Selama periode erupsi tersebut, telah terjadi 10 kali peningkatan intensitas erupsi termasuk yang terjadi pada 4 Maret 2024.
Hendra menuturkan aktivitas vulkanik Gunung Merapi masih berada pada tingkat level III atau siaga.
Potensi bahaya saat ini masih tetap berupa guguran lava dan awan panas pada sektor selatan hingga barat daya meliputi Sungai Boyong sejauh maksimal lima kilometer, Sungai Bedog, Krasak, Bebeng sejauh maksimal tujuh kilometer.
Pada sektor tenggara meliputi Sungai Woro sejauh maksimal tiga kilometer dan Sungai Gendol sejauh lima kilometer.
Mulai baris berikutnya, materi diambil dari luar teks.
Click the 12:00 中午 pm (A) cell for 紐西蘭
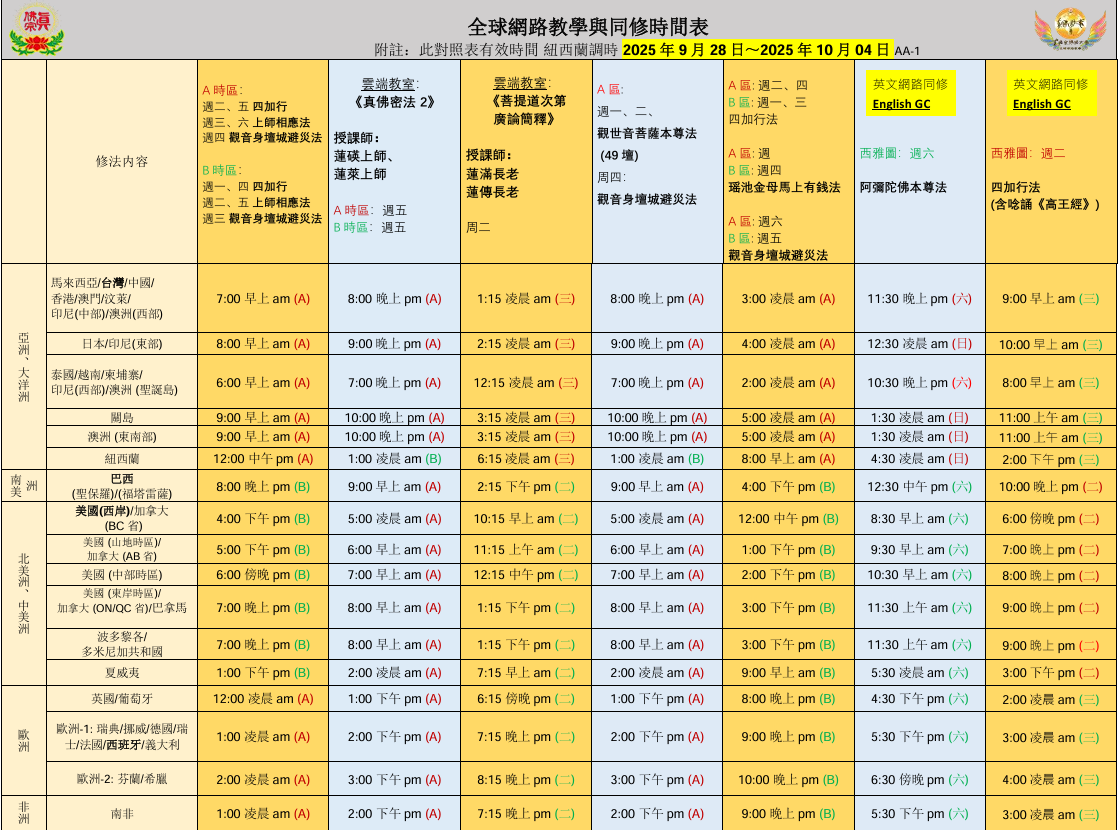 [264, 459]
Sedangkan, lontaran material vulkanik bila terjadi letusan eksplosif dapat menjangkau radius tiga kilometer dari puncak.
"Data pemantauan menunjukkan suplai magma masih berlangsung yang dapat memicu terjadinya awan panas guguran di dalam daerah potensi bahaya," pungkas Hendra.
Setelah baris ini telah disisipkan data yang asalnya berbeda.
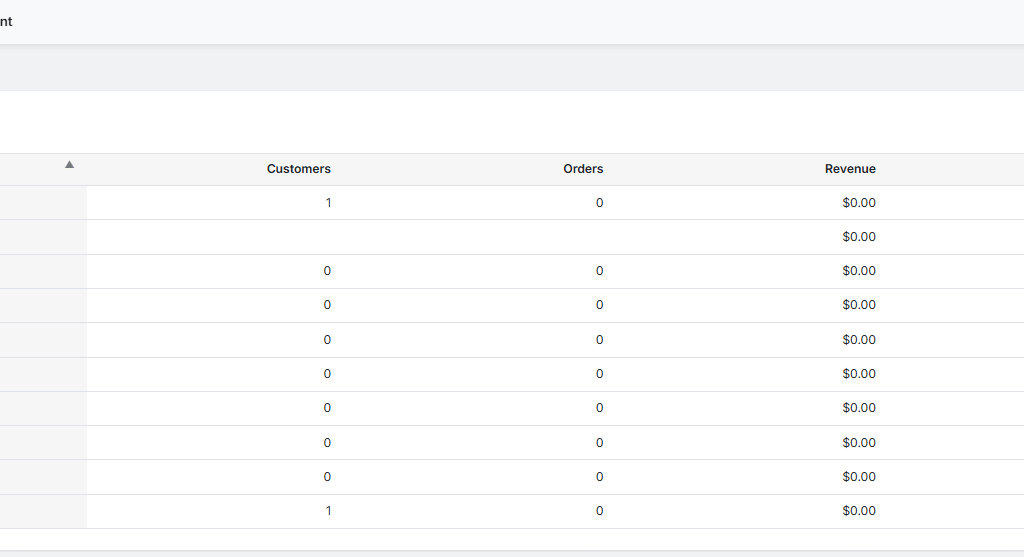Click the ninth row's Customers value
Viewport: 1024px width, 557px height.
327,477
Gunung Merapi secara administratif terletak di Kabupaten Sleman, Provinsi Daerah Istimewa Yogyakarta; dan Kabupaten Magelang, Boyolali, Klaten di Provinsi Jawa Tengah.
Gunung Merapi dipantau secara visual dan instrumental dari lima pos pengamatan gunung api yang berada di Pos Kali urang (Kabupaten Sleman), Pos Ngepos dan Babadan (Kabupaten Magelang), serta Pos Jrakah dan Selo (Kabupaten Boyolali).